The final ESMA report on Securities Financing Transaction Regulation (SFTR) is yet to be endorsed and published in the EU Official Journal however, firms trading in securities would do well to start preparing to comply with SFTR by looking at the live European Market Infrastructure Regulation (EMIR) regime for similarities in the reporting obligations.

What is SFTR?
Securities Financing Transactions (SFTs) can be used to describe any transaction where securities are used to borrow cash, or vice versa. Repurchase agreements (repos), securities lending activities, and sell/buy-back transactions are all covered by this description. In all of these instances, ownership of the securities temporarily changes in return for cash temporarily changing ownership.

Like the EMIR regime, SFTR has also been introduced to monitor risk and enhance transparency in the finance industry.
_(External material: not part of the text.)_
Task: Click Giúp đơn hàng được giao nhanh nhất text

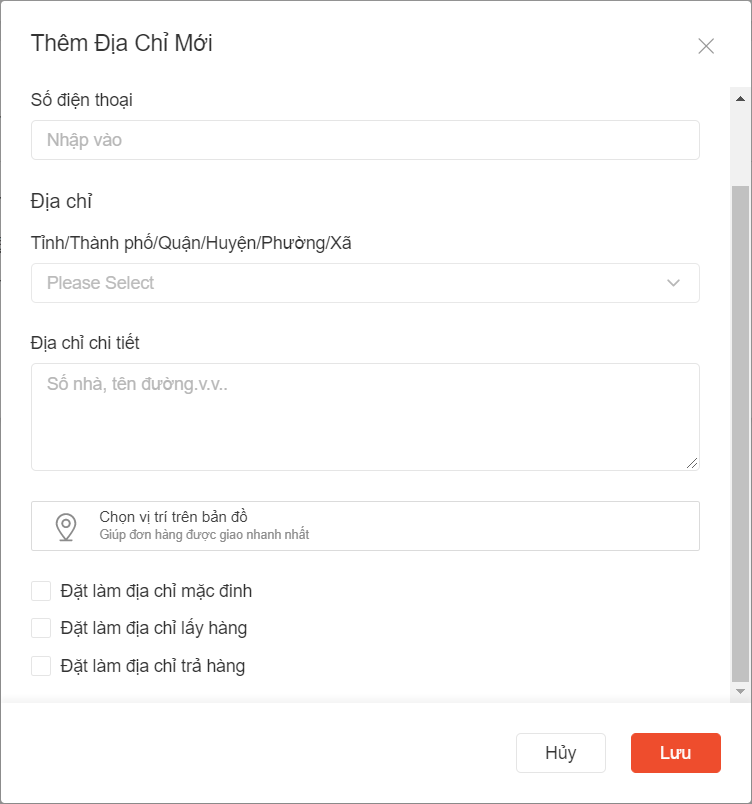Action: (x=204, y=535)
With the financial industry nearing its MiFID II implementation run-in, SFTR is the next highly anticipated regulation focused on the financing and reuse of securities that is starting to gain momentum.

7 ways SFTR is similar to EMIR

Two-sided reporting to an EU trade repository EMIR and SFTR follow the same structure where both counterparties to the derivative or SFT contract are required to fulfil their transaction reporting requirements to an EU trade repository no later than the following business day after the transaction (T+1).
Similar counterparty classification SFTR will require financial counterparties and non-financial counterparties to comply following the same classification as it currently does under EMIR. Financial counterparties include UCITs, AIFMs, investment firms, credit institutions, insurance, reinsurance, assurance and institutions for occupational retirement. Non-financial counterparties exclude financial counterparties and CCPs.
Granularity of reporting requirement The reporting requirement applies at the same level for both regulations. Under SFTR, the reporting requirement applies at the level of the individual SFT and under EMIR the reporting requirement applies at the level of the individual derivative contract.
One report containing the full data set required by ESMA The SFTR regime will rely on counterparties submitting the complete set of data elements pertaining to their SFT/TRS contract in one report. Similarly, the EMIR regime relies on counterparties submitting the complete set of data elements pertaining to their derivative contract in one report.
While this may seem obvious, some other regulations have alternatives to the ‘one contract report’. MiFIR transaction reporting for example, recommends firms to either submit their transaction reports through an ARM (Approved Reporting Mechanism), or directly to an NCA (National Competent Authority).
Counterparties to keep transaction reports for at least five years Under SFTR, counterparties to an SFT will be required to keep record of the transactions that have concluded, been modified or terminated for at least five years following the termination of the transaction, as is currently required under EMIR.
Confidentiality restriction not applicable during transaction reconciliation The obligation of trade repositories to reconcile transactions reports when they are reported to different trade repositories automatically removes any potential confidentiality restrictions regarding the exchange of data between the TRs and the counterparties or the submitting entities.
2-way key applied to every contract In addition to the potential confidentiality restrictions, trade repositories will apply a 2-way key (LEI+UTI) regardless of whether or not both counterparties to each SFTR contract have reported to the given trade repository as is currently the case with EMIR.